Het gaat op verschillende punten volledig mis, vertelt Jeroen de Rijcke, secretaris van de TLN-deelmarkt Alliantie Zeecontainervervoerders. "Bij de terminals van APMT MVII en RWG werken ze met tijdsloten, maar die zitten overdag vol. Bij de ECT-terminal zijn de afhandeltijden buitenproportioneel lang. Daarnaast zijn er veel systeemverstoringen of vertragingen, waarvan iedereen de schuld bij een ander neerlegt. Maar uiteindelijk betaalt de vervoerder daar de prijs voor, want hun chauffeurs en wagens staan door al die problemen soms wel uren stil. Die gemaakte kosten zijn voor de transportondernemer, want de terminal betaalt geen wachturen uit."

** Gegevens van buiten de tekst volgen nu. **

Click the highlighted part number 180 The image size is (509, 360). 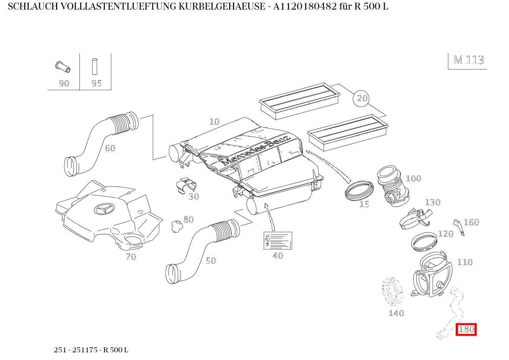pos(466,329)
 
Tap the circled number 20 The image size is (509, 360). pos(362,98)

'Geen beterschap in wachttijden' 

In overleg met de terminals en de haven zijn de vertragingen meermaals aangekaart, maar zonder enig effect. "We hebben keer op keer aangegeven dat dit onwerkbare situaties voor chauffeurs, planners en ondernemers oplevert. Vervolgens wordt er beterschap beloofd, maar verandert er weer niets", aldus De Rijcke. "Er is weinig incentive voor de terminals om dit probleem aan te pakken, want niet het wegvervoer, maar de rederijen zijn hun klant. Als een vrachtwagenchauffeur urenlang stilstaat voelen zij dat dus niet in hun portemonnee, maar de transportondernemers wel. En die zijn er klaar mee om steeds de rekening te betalen."

Minder aantrekkelijk

TLN doet daarom de dringende oproep aan alle partijen binnen de logistieke keten om verantwoordelijkheid te nemen. Iedereen is namelijk gebaat bij een efficiënte logistieke keten, stelt De Rijcke. "Als we op dezelfde voet verdergaan, dreigt de Rotterdamse haven steeds minder aantrekkelijk te worden als mainport, met volumedalingen tot gevolg. En dat gaat iedereen aan. Dus om het tij te keren, moet er snel iets veranderen."